Riiko Sakkinen’s (b. 1976) artwork shows an arrogant Spanish general and dictator Francisco Franco (1892–1975) stearing firmly in viewers’ eyes and a text in Spanish stating Franco no fue tan malo como dicen (Franco was not so bad as they claim). 

In Spain, Franco is under a constant debate. The Falangist dictator that overthrew the Spanish republic’s administration is considered a bloody ruler who hindered the development of the country and whose commemoration is no less than prohibited by the law. While criticising the present conditions, especially the right-wingers, however, want to emphasise that Franco did also good things.

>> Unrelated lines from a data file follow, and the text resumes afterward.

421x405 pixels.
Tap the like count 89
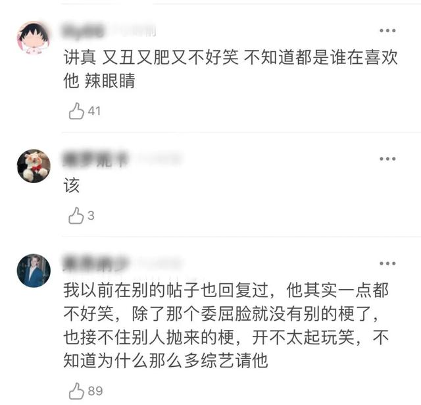pyautogui.click(x=95, y=391)
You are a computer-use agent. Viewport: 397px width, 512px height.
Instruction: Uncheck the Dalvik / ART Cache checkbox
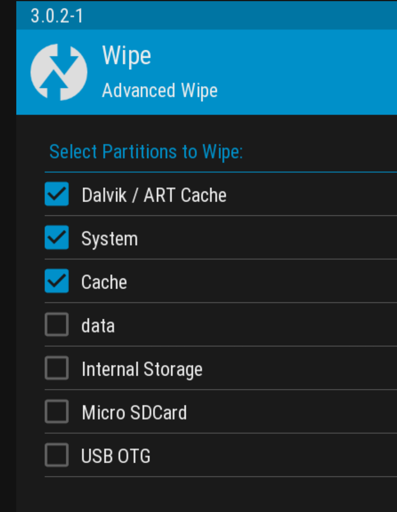click(x=57, y=194)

When Sakkinen bumped into memes describing Franco’s “good deeds” he started to plan a painting on the theme. After a careful design process characteristic for his art pieces, he lists a series of arguments which survey Franco’s importance to Spain. 

The arguments include thanking Franco for example for him granting the Spanish people their social security, pensions, paid vacations, public housing, costless education as well as benefits for large families, disabled and unemployed. Thanks to him Spain was industrialised, enjoyed full employment and its economy grew. He established the major state-owned enterprises, let build artificial lakes, promoted tourism and created a welfare state. He established the National Organisation of the Blind as well as most important Spanish football associations and incorporated his native country to the United Nations as well as to European Union. In the area of cultural life, he established National Book Institute, Wax Museum of Madrid and exported Spanish contemporary art. He invented corrida, flamenco, paella and a number of cocktails that Spaniards love. Spanish people may thank him for their national Television and Radio companies as well as its to all renowned series including the present reality programmes.

The list appears to be a crystallisation of the era of the fake news. Some things are true, or at least true to some extent. However, some arguments for example on social security and welfare state are lies – Franco receives praise for things that were developed already during the republic or long before it.  The further the list goes, the more absurd it gets. Franco is attributed with a credit for cultural institutions dating back to hundreds or thousands of years as well as phenomena of recent year’s popular culture. The absurd nature of the list annuls the claim presented in the headline.

While exhibiting the artwork at Arco Art Fair in Madrid early spring 2020, Sakkinen caused a sensation in Spain. The local Spanish media covered the artwork in page-long articles for days, and Sakkinen was requested to give interviews on the country’s main TV and radio channels. Camera crews almost had to fight to get access close to the painting. The artwork made the nation consider, how to address Franco nowadays. What is his meaning for present day Spaniards and for Spanish identity? How the arguments about him emerge as comments on the country’s present politics? 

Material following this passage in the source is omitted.